Third, compliance can override all of this. Some clients, especially in regulated industries, mandate a specific model for specific data regardless of what your cost optimizer wants. When that is the rule, routing does not disappear, it just gains a hard constraint: certain roles are pinned to certain models and the router optimizes around them. Pretending the constraint is not there does not save money, it gets you a finding in an audit. Build the pin into the policy as a first-class rule and route the unconstrained majority of the workload, which is usually still most of the bill.

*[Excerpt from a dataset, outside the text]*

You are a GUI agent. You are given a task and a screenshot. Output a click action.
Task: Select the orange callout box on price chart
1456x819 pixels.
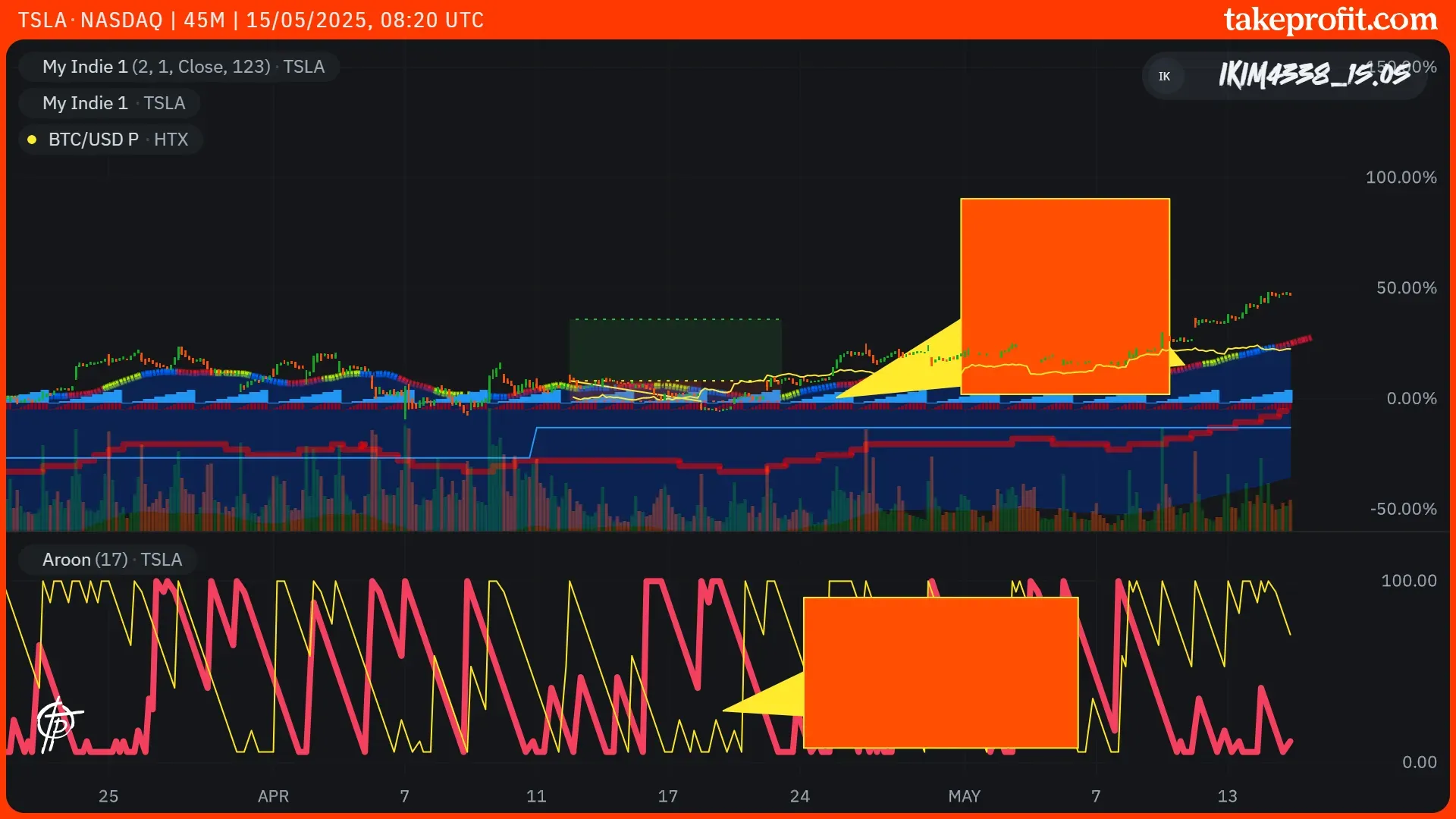1065,296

What I actually ship on Monday

Strip away the research and the framing and the on-call war stories, and the engagement is a short checklist. Audit per-step model usage and attribute tokens by role, because you cannot fix a bill you have not read. Tier by role first, planner frontier, worker mid, file ops and review small, because role correlates with required reasoning and that captures most of the savings with none of the cleverness. Move the routing decision to the orchestration layer so it is one policy you can version and tune, not a default scattered across nodes. Validate every routing choice against a quality floor using per-span attribution over OpenTelemetry, and arm both a cost alert and a quality alert. Add a cheap escalation path so wrong-tier misses retry up instead of shipping. Only after all of that is stable do you reach for context-aware or learned routers and chase the CASTER-class numbers.

The honest summary is the one I gave my CFO after that Friday page. The agent was never broken. We had just built it to pay frontier prices for janitorial work, and the demo hid the bill because the demo had no volume. Routing fixed it in a week and cut the line by half, not because we found a cheaper vendor but because we stopped using the same model tier on every step. That is the whole lesson. Uniform frontier routing is the most expensive default in agent engineering, it is invisible until production volume makes it visible, and the fix is architecture, not austerity. Route by criticality, measure by span, and the next month-end Slack from finance can be a thumbs up instead of three words and a screenshot.

Audit token spend by role, not by request. Tier the planner to frontier, the worker to mid, the file ops to small, and move the whole decision to the orchestrator where you can version it. Validate with per-span OTel attribution against a quality floor, arm cost and quality alerts together, and add a cheap escalate-on-failure path. The bill was never about the model. It was about using one tier for every job.